Mi gata, porque de ella es de quien estoy hablando, nunca fue un animal corriente. Desde fuera no podías percibir nada extraordinario. Era como todas las demás gatas tricolor del mundo: pelaje donde se mezclaba el marrón, el blanco y el negro cubriéndole toda la espalda y las patas, ojos verdes, nariz rosa y bigotes. Estéticamente, era preciosa. Por supuesto, tenía esa elegancia natural que caracteriza a todos los felinos, ese saber estar, esa dignidad sosegada que todos querríamos tener. Pero nada de eso está fuera de lo común. Había que acercarse más para apreciar lo especial que era. Mi gata era tan dulce como sólo ella podía serlo. Tanto, que la llamábamos el gato-perro. Aunaba en un solo cuerpo lo mejor de las dos especies. No importaba donde estuviera un segundo antes de que metieras la llave en la cerradura: la encontrabas allí saludándote en cuanto abrías la puerta. Le gustaba que la llamaran por su nombre, pero también entendía todos los apelativos cariñosos que le decíamos sólo a ella. Jamás he podido volver a llamar bolita a ningún animal. Si le pedías que viniera, no sólo se acercaba gustosa, sino que te colmaba de mimos. Su pasión era dormirse la siesta en el sofá con mi madre, o encima de mi hermana, o incluso encima de mis piernas si era una tarde ociosa. Fueron muchas horas de estudio las que compartí con ella: yo repitiendo lecciones como un loro, y ella observándome tranquila, recibiendo de cuando en cuando las caricias y los mimos de rigor. Sabía perfectamente cuando había llegado la hora de dormir, y venía detrás de mí al cuarto, esperaba a que me metiera en la cama, y entonces subía y se acomodaba contra mi pierna.

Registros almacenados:

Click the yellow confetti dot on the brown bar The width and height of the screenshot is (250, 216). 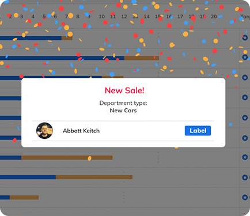point(89,158)
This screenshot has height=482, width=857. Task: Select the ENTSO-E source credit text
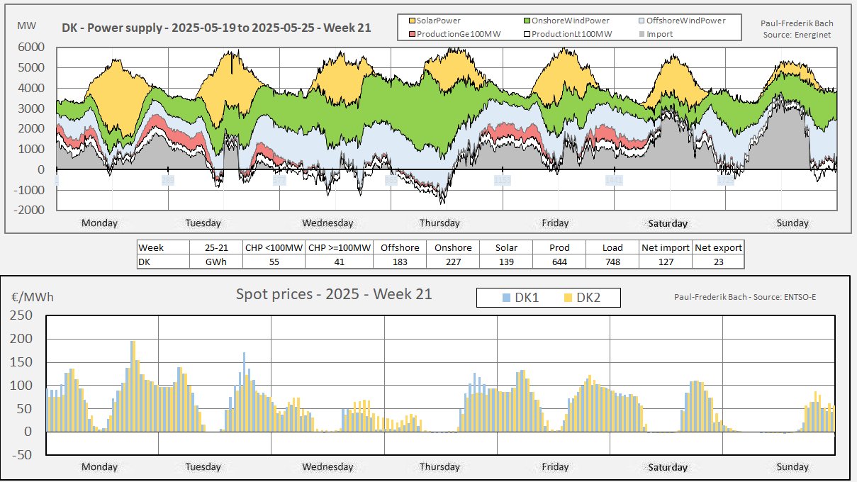(745, 296)
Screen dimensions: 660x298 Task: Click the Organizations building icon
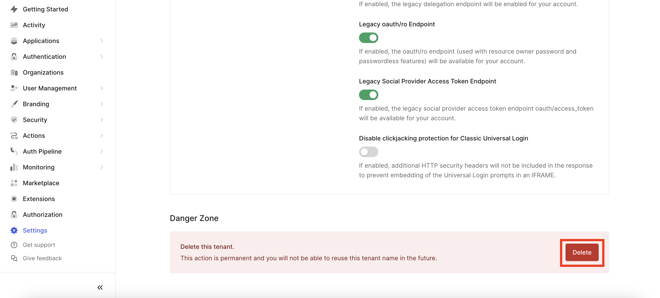(x=14, y=72)
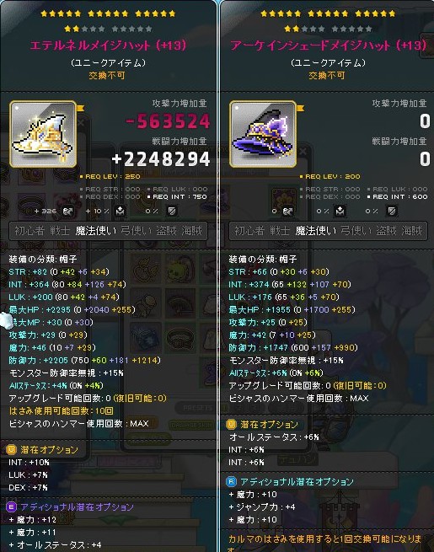Image resolution: width=434 pixels, height=552 pixels.
Task: Click the アーケインシェードメイジハット title
Action: point(328,46)
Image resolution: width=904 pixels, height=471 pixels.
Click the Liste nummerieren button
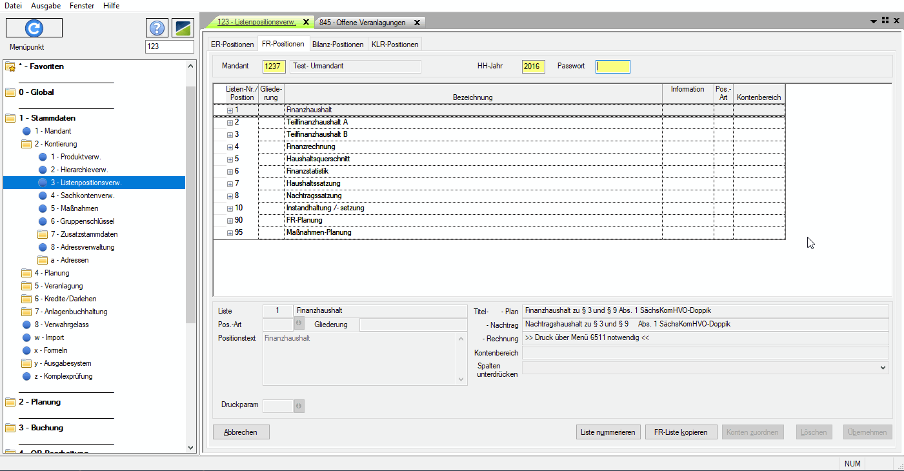pos(608,432)
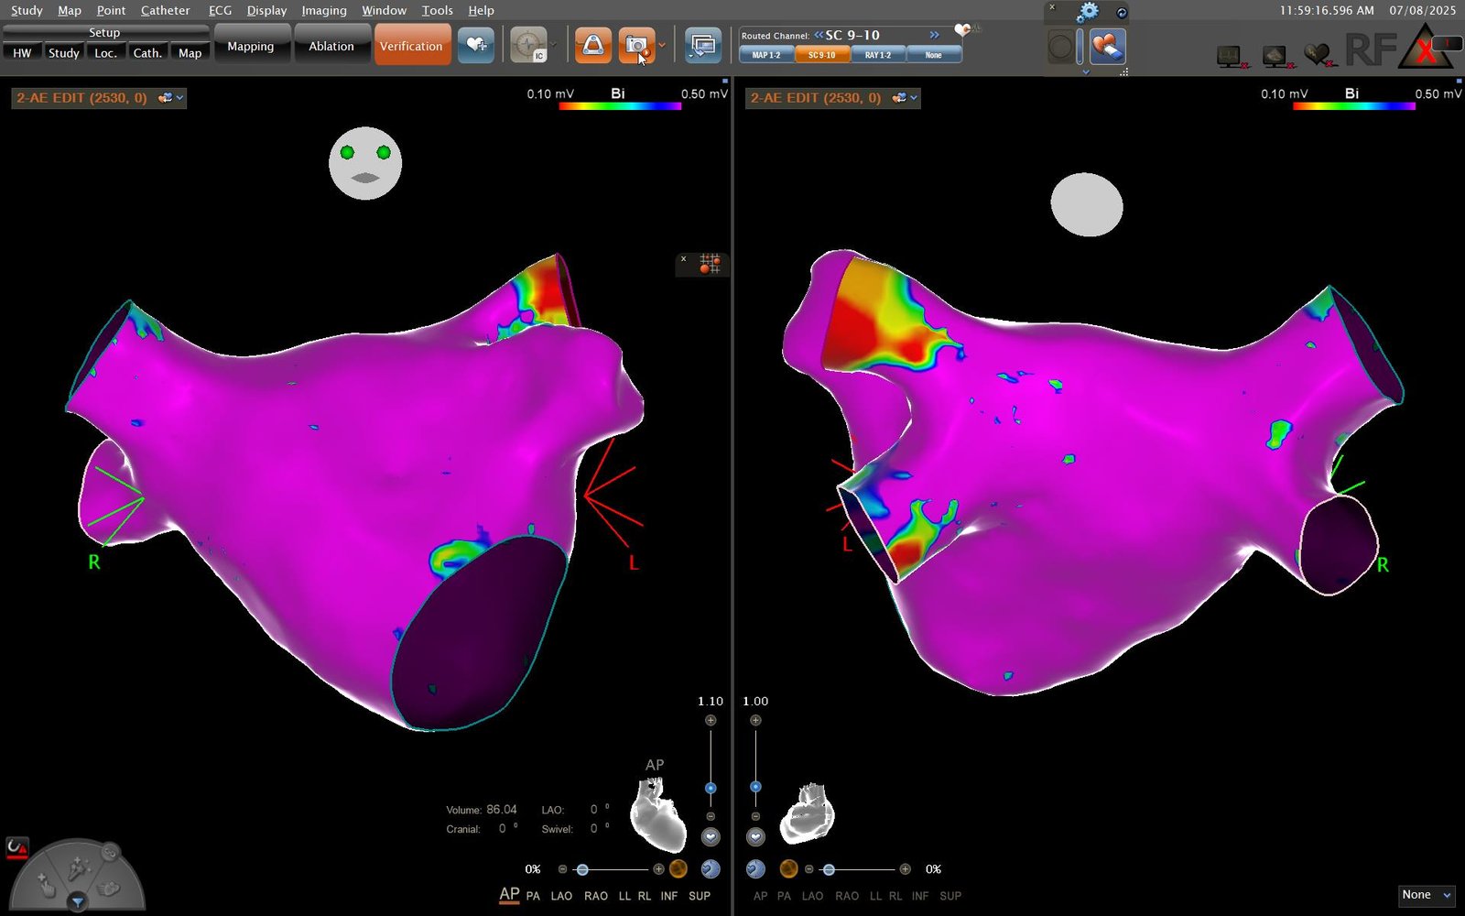The image size is (1465, 916).
Task: Select the LAO view in left panel
Action: point(561,896)
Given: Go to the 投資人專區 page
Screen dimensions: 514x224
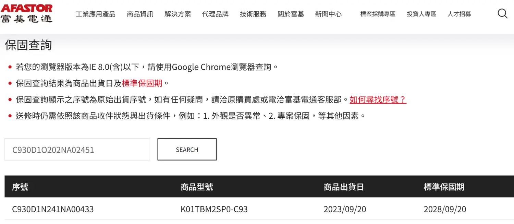Looking at the screenshot, I should tap(421, 14).
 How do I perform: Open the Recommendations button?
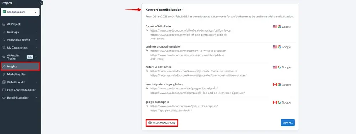[x=162, y=123]
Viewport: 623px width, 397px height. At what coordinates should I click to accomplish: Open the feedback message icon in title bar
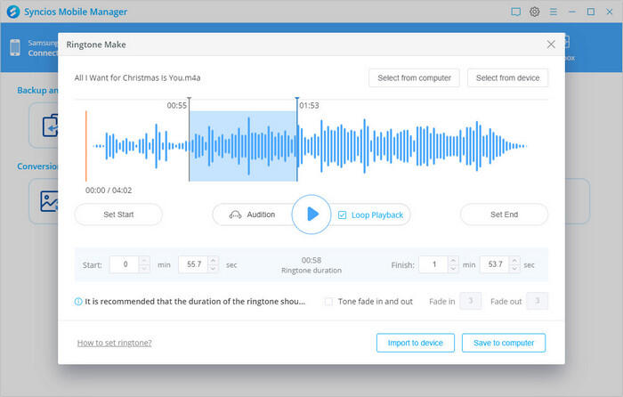click(x=515, y=12)
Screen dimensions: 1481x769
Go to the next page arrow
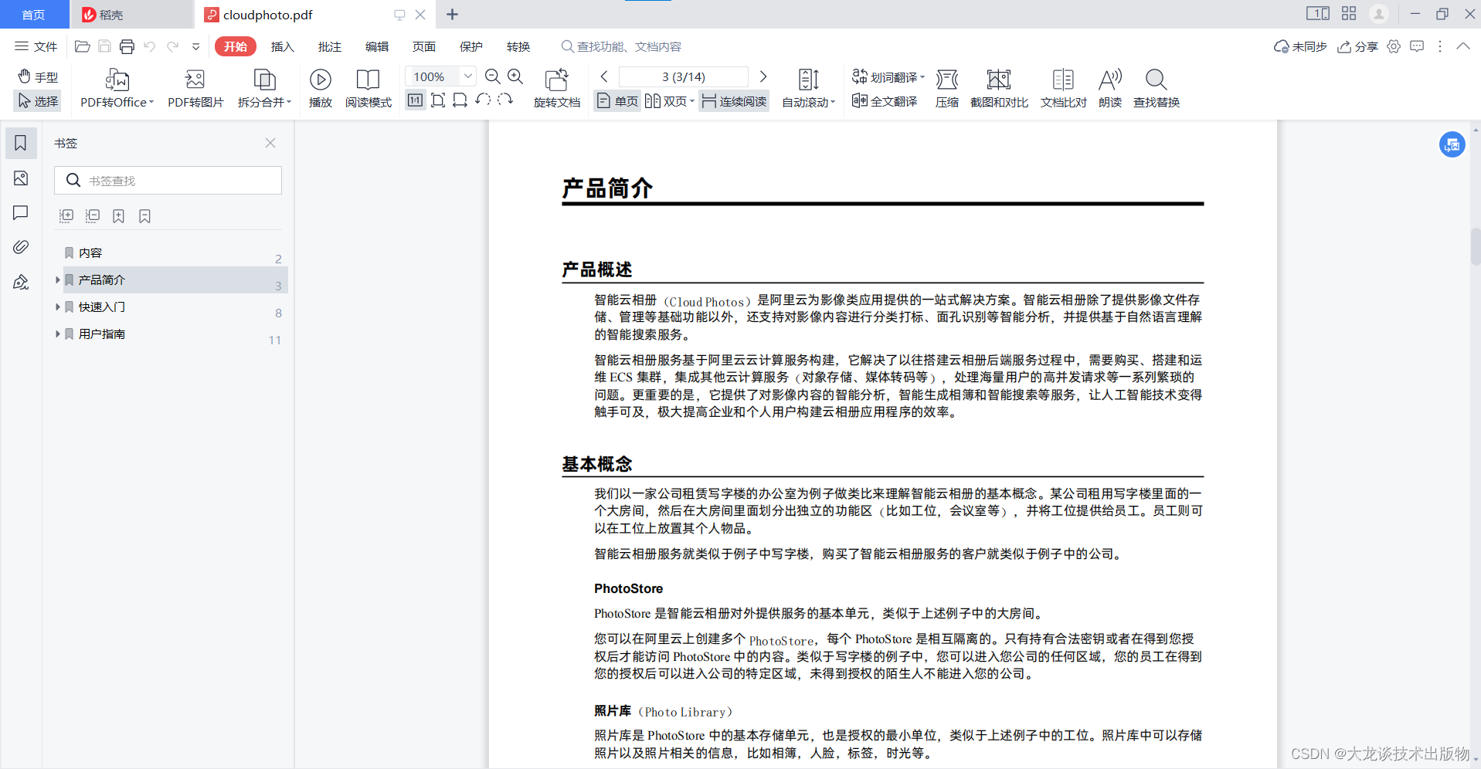tap(763, 76)
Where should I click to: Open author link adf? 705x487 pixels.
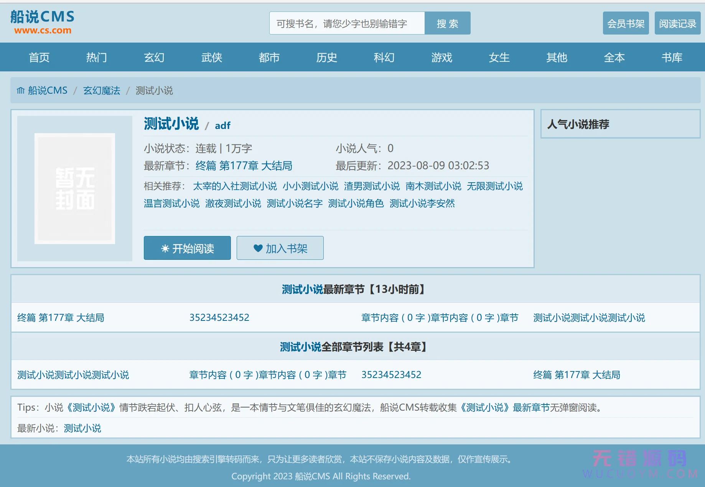pos(222,125)
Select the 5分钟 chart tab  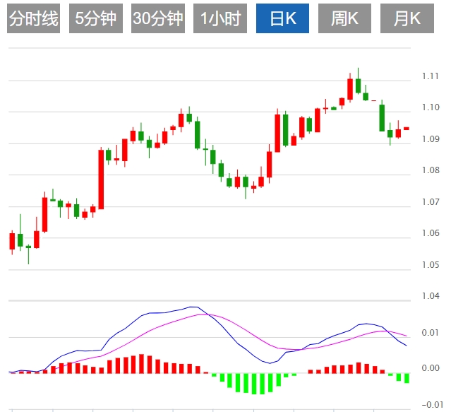click(x=95, y=19)
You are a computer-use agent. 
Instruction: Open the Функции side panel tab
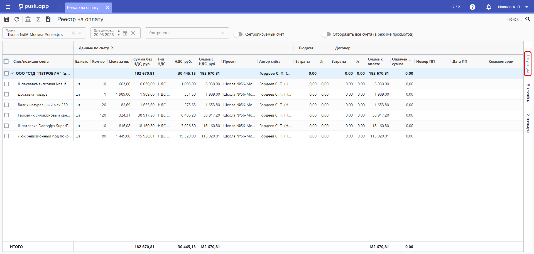click(x=528, y=64)
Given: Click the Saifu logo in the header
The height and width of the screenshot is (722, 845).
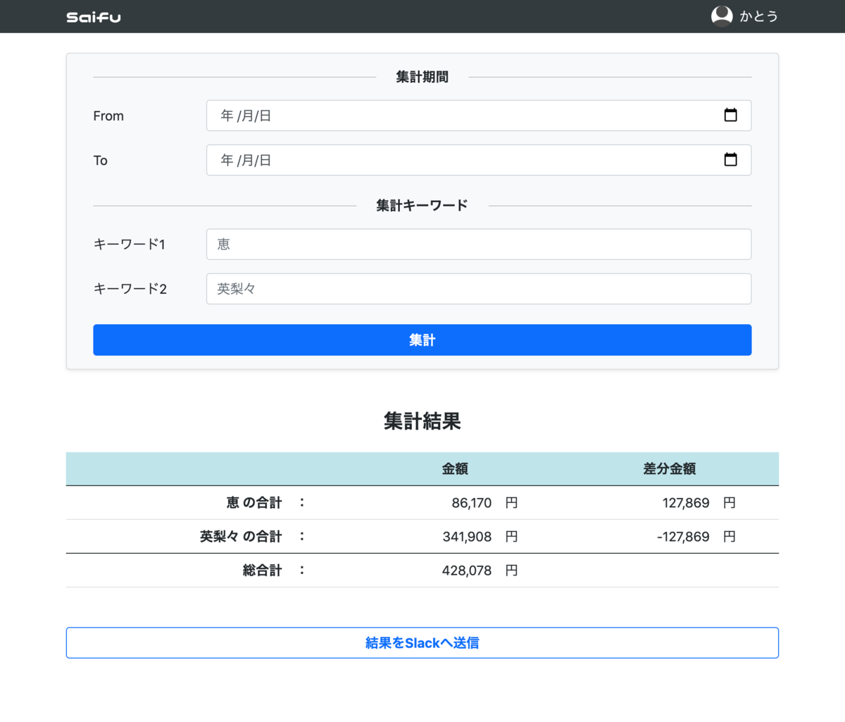Looking at the screenshot, I should click(93, 16).
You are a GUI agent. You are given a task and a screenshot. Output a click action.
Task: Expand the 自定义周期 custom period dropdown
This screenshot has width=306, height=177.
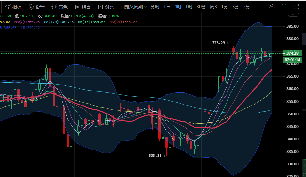click(134, 7)
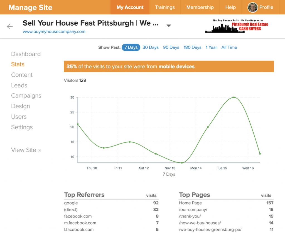Show stats for the past 1 Year
The height and width of the screenshot is (244, 285).
(x=211, y=47)
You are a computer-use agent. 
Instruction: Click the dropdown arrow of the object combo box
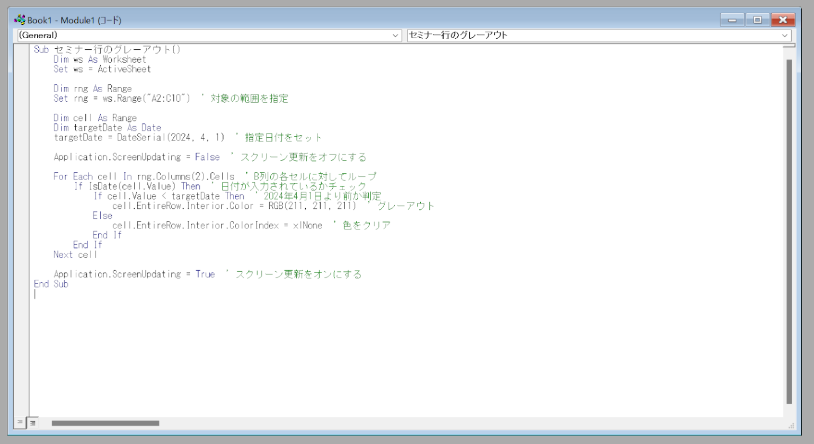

TAREA 1:
¿Con qué nombre llamaban a la gata por lo dulce que era, según el relato sobre la gata?
TAREA 2:
Retoma el relato sobre la gata y sigue escribiéndolo desde el punto en que se detiene.

RESULTADO 1:
La llamaban el gato-perro.

RESULTADO 2:
Era única. Más allá de las cosas que he descrito, había algo en ella que no se puede explicar. Algo que se sentía cuando ella estaba cerca de ti. Cuando estaba triste o había tenido un mal día, no se despegaba de mí hasta que me sentía mejor. Y no se cómo sabía cuando me sentía mal y cuando se me había pasado. Pero sé que lo sabía. A veces, incluso antes que yo. Así era ella: generosa, cariñosa, leal e inteligente. Podías ver en sus gatunos ojos lo bien que entendía lo que le querías decir. Y lo comprobabas porque hacía exactamente aquello que le habías pedido, ya fuera no pisar el suelo hasta que estuviera seco, irse a su cesta o ir a buscar a mi madre o a mi hermana. Lo mejor de todo para mí, era que me hacía feliz. Realmente feliz. Sólo que en ese momento no sabía que lo era. Al menos, no tan conscientemente como lo supe después. Esa me parece la mayor cualidad que se puede tener, porque es tan difícil encontrar a alguien que te haga feliz o ser alguien que hace feliz a los demás sin hipotecar la felicidad propia. Es algo extraordinario. Casi tanto como ella.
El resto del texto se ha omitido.